It was the custom of the institution where I went to grade school that in the eighth grade, before graduating to high school, every class spent a month or more reading, pondering, and absorbing the U.S. Constitution. It's not a long document, only 7,591 words including the original wording and amendments -- and there were four less amendments back then.
Our eighth grade home room teacher handed out little white books. We slowly read the document through, trying to understand just what those old guys meant when they created a legislating Congress, an executive President, a judicial branch -- and more strangely what they meant by seemingly odd injunctions such as "Congress shall make no law respecting an establishment of religion." I think we spent a whole day trying to decipher the 10th Amendment: "powers not delegated to the United States by the Constitution, nor prohibited by it to the States, are reserved to the States respectively, or to the people."
I loved what I learned and the process of trying to understand the country's basic law.
What I didn't notice until much later was where our teacher had acquired the little books we were reading: they were distributed by something I'd never heard of called the John Birch Society. My much loved home room teacher was something of a reactionary right winger -- in retrospect, I wonder whether someone else might have directed less attention to what the Constitution forbids the federal government to do and more to the Reconstruction amendments (13th, 14th, and 15th) that extended civil, legal, and citizenship rights to all men in the country (women were a contested afterthought.)
But I certainly didn't come out of that intense study a right winger myself.
It was the spring of 1961. I had seen on TV four years before that African-American children about my age had to be escorted to school through a howling white mob. The year before I had seen images of young black college students covered with glops of thrown food being dragged away when they tried to get served a coke at a segregated food counter. I was young and hopeful and knew instinctively that I was on the side of the brave rule-breakers, even if I had little idea what that meant.

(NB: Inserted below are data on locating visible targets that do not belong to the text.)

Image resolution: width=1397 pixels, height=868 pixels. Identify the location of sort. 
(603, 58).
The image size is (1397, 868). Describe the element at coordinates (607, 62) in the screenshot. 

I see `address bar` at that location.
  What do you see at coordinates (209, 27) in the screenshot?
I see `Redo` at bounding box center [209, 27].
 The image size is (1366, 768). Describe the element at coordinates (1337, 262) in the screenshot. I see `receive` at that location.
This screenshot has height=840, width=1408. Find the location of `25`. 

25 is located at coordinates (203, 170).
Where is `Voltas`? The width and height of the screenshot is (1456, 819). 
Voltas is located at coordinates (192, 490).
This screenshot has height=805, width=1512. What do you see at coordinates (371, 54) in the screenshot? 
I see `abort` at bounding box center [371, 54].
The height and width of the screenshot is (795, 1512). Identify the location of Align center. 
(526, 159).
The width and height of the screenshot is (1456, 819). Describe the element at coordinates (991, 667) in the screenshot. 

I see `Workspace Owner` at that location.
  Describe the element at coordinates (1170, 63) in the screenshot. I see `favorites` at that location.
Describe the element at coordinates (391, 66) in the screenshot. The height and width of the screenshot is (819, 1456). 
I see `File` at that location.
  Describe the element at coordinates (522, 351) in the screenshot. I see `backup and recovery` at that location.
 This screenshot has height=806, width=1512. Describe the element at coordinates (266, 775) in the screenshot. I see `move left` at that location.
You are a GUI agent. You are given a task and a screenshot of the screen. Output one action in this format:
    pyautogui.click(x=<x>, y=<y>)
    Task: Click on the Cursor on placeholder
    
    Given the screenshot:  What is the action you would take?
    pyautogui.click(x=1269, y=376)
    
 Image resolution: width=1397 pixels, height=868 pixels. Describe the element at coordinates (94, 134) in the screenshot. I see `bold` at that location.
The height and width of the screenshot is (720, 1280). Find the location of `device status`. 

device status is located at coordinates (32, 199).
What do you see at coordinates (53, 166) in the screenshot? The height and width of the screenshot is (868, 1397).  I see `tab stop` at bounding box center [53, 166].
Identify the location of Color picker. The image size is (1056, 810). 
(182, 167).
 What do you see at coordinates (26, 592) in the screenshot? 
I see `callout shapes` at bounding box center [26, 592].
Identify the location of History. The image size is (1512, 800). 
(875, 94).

I tell this story in response to a hardy perennial article that turned up right on time for "back to school" in the Times last week. Molly Worthen is trying to tamp down the "conservative fear that universities are packed with leftists leading students into godless socialism ..." She assures them:
True. Erudite Partner is one such (without the tenure or the atheism.) But do these profs really turn their charges into radical rebels?The conservative boogeyman of the tenured atheist radical who brainwashes innocent undergraduates is more myth than reality. It’s true that academia has long leaned to the left, especially in the humanities and social sciences, and activist professors do exist.
EP thinks not. Just as Worthen (and every responsible observer) suggests, she tries to teach critical thinking: how to understand the assumptions underlying an argument and assemble a factual basis for a response. The method takes if students work to make it their own. What they end up believing is their choice, a far more grounded choice if they have struggled to understand premises and implications.
For today's students, as was true for me way back when, the strongest influence on the political attitudes they build for themselves is the civil and social context in which they live. Contemporary students learn from each other and from the world into which they are trying to make their ways; professors can only nudge, expose, and perhaps amplify, but not so much lead.
Yes, they may come out more liberal than they went in. One of the great political divides in contemporary U.S. society is between those with a college degree and those without; those with degrees are becoming a reliable Democratic constituency. What college students learn in college is how to be among other college educated people -- that's a more powerful incentive toward loose liberalism than any class or teacher.
And then they look around at the world their elders have made: the belligerent ignoramus we put in power; an economy devoid of opportunity for many which hobbles them with debt; the human-generated climate chaos which can rob them of any stable future whatsoever. These realities of context make for a generation many of whom are drawn to progressive and even radical measures, regardless of what anyone is teaching them.
The hardy perennial back to school article defending liberal teaching is getting tired.